— Start of Material provided —
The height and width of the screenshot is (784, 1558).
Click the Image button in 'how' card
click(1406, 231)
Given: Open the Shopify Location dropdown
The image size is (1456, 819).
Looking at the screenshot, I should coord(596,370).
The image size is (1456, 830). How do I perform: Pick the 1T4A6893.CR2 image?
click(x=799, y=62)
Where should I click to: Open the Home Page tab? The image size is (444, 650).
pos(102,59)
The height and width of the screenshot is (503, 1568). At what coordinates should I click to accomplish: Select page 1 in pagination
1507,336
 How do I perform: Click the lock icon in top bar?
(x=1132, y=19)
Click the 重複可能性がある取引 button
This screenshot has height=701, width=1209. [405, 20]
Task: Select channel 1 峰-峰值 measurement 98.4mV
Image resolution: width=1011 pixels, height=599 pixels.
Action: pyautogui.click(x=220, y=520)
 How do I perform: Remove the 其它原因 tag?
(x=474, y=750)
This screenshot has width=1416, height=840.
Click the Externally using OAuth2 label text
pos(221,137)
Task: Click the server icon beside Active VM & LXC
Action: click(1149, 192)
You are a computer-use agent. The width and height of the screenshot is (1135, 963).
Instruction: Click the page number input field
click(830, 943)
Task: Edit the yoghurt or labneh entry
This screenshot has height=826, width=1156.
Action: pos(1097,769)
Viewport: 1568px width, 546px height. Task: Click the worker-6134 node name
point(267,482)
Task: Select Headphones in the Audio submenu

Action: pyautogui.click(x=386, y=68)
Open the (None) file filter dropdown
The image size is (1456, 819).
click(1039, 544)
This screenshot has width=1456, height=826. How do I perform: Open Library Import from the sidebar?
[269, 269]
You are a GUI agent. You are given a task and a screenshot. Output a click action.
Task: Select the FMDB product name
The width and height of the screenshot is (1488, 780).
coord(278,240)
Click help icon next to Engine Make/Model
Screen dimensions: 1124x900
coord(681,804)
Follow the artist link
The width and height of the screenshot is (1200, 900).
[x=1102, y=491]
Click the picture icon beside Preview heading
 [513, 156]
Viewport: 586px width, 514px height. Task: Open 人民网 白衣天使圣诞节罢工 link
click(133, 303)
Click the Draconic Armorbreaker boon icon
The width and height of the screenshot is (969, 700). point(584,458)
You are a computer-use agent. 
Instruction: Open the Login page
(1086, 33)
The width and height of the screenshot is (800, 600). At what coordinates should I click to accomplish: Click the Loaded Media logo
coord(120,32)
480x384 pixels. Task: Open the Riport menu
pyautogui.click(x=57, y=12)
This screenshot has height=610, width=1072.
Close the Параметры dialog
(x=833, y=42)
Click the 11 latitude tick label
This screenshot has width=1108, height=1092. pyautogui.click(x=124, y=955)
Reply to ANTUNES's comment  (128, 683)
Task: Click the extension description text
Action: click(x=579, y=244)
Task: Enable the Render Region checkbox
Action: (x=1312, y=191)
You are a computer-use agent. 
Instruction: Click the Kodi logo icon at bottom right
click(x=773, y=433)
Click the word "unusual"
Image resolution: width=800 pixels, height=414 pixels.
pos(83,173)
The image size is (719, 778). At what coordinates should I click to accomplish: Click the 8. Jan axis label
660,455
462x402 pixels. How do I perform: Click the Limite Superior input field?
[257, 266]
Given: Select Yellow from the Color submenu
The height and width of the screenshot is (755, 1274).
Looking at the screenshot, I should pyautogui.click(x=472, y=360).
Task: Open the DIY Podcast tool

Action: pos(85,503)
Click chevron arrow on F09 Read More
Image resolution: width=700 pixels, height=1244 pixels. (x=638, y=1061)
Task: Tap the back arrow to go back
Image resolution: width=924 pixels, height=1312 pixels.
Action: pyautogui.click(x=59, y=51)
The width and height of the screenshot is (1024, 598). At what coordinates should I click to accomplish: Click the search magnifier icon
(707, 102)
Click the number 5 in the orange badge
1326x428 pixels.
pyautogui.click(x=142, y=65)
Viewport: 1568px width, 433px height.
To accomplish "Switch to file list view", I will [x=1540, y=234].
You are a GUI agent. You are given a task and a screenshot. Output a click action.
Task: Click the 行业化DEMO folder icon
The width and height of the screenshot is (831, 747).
— End of Material provided —
**Work to be completed:** Repeat every one of the lines above, word for word, without any changes.

**The solution:**
The height and width of the screenshot is (784, 1558).
Click the Image button in 'how' card
click(1406, 231)
Given: Open the Shopify Location dropdown
The image size is (1456, 819).
Looking at the screenshot, I should coord(596,370).
The image size is (1456, 830). How do I perform: Pick the 1T4A6893.CR2 image?
click(x=799, y=62)
Where should I click to: Open the Home Page tab? The image size is (444, 650).
pos(102,59)
The height and width of the screenshot is (503, 1568). At what coordinates should I click to accomplish: Select page 1 in pagination
1507,336
 How do I perform: Click the lock icon in top bar?
(x=1132, y=19)
Click the 重複可能性がある取引 button
This screenshot has height=701, width=1209. [405, 20]
Task: Select channel 1 峰-峰值 measurement 98.4mV
Image resolution: width=1011 pixels, height=599 pixels.
Action: pyautogui.click(x=220, y=520)
 How do I perform: Remove the 其它原因 tag?
(x=474, y=750)
This screenshot has width=1416, height=840.
Click the Externally using OAuth2 label text
pos(221,137)
Task: Click the server icon beside Active VM & LXC
Action: click(1149, 192)
You are a computer-use agent. The width and height of the screenshot is (1135, 963).
Instruction: Click the page number input field
click(830, 943)
Task: Edit the yoghurt or labneh entry
This screenshot has height=826, width=1156.
Action: pos(1097,769)
Viewport: 1568px width, 546px height. Task: Click the worker-6134 node name
point(267,482)
Task: Select Headphones in the Audio submenu

Action: pyautogui.click(x=386, y=68)
Open the (None) file filter dropdown
The image size is (1456, 819).
click(1039, 544)
This screenshot has width=1456, height=826. How do I perform: Open Library Import from the sidebar?
[269, 269]
You are a GUI agent. You are given a task and a screenshot. Output a click action.
Task: Select the FMDB product name
The width and height of the screenshot is (1488, 780).
coord(278,240)
Click help icon next to Engine Make/Model
Screen dimensions: 1124x900
coord(681,804)
Follow the artist link
The width and height of the screenshot is (1200, 900).
[x=1102, y=491]
Click the picture icon beside Preview heading
 [513, 156]
Viewport: 586px width, 514px height. Task: Open 人民网 白衣天使圣诞节罢工 link
click(133, 303)
Click the Draconic Armorbreaker boon icon
The width and height of the screenshot is (969, 700). point(584,458)
You are a computer-use agent. 
Instruction: Open the Login page
(1086, 33)
The width and height of the screenshot is (800, 600). At what coordinates should I click to accomplish: Click the Loaded Media logo
coord(120,32)
480x384 pixels. Task: Open the Riport menu
pyautogui.click(x=57, y=12)
This screenshot has height=610, width=1072.
Close the Параметры dialog
(x=833, y=42)
Click the 11 latitude tick label
This screenshot has width=1108, height=1092. pyautogui.click(x=124, y=955)
Reply to ANTUNES's comment  (128, 683)
Task: Click the extension description text
Action: click(x=579, y=244)
Task: Enable the Render Region checkbox
Action: (x=1312, y=191)
You are a computer-use agent. 
Instruction: Click the Kodi logo icon at bottom right
click(x=773, y=433)
Click the word "unusual"
Image resolution: width=800 pixels, height=414 pixels.
pos(83,173)
The image size is (719, 778). At what coordinates should I click to accomplish: Click the 8. Jan axis label
660,455
462x402 pixels. How do I perform: Click the Limite Superior input field?
[257, 266]
Given: Select Yellow from the Color submenu
The height and width of the screenshot is (755, 1274).
Looking at the screenshot, I should pyautogui.click(x=472, y=360).
Task: Open the DIY Podcast tool

Action: pos(85,503)
Click chevron arrow on F09 Read More
Image resolution: width=700 pixels, height=1244 pixels. (x=638, y=1061)
Task: Tap the back arrow to go back
Image resolution: width=924 pixels, height=1312 pixels.
Action: pyautogui.click(x=59, y=51)
The width and height of the screenshot is (1024, 598). At what coordinates should I click to accomplish: Click the search magnifier icon
(707, 102)
Click the number 5 in the orange badge
1326x428 pixels.
pyautogui.click(x=142, y=65)
Viewport: 1568px width, 433px height.
To accomplish "Switch to file list view", I will [x=1540, y=234].
You are a GUI agent. You are given a task and a screenshot. Output a click action.
Task: Click the 行业化DEMO folder icon
The width and height of the screenshot is (831, 747).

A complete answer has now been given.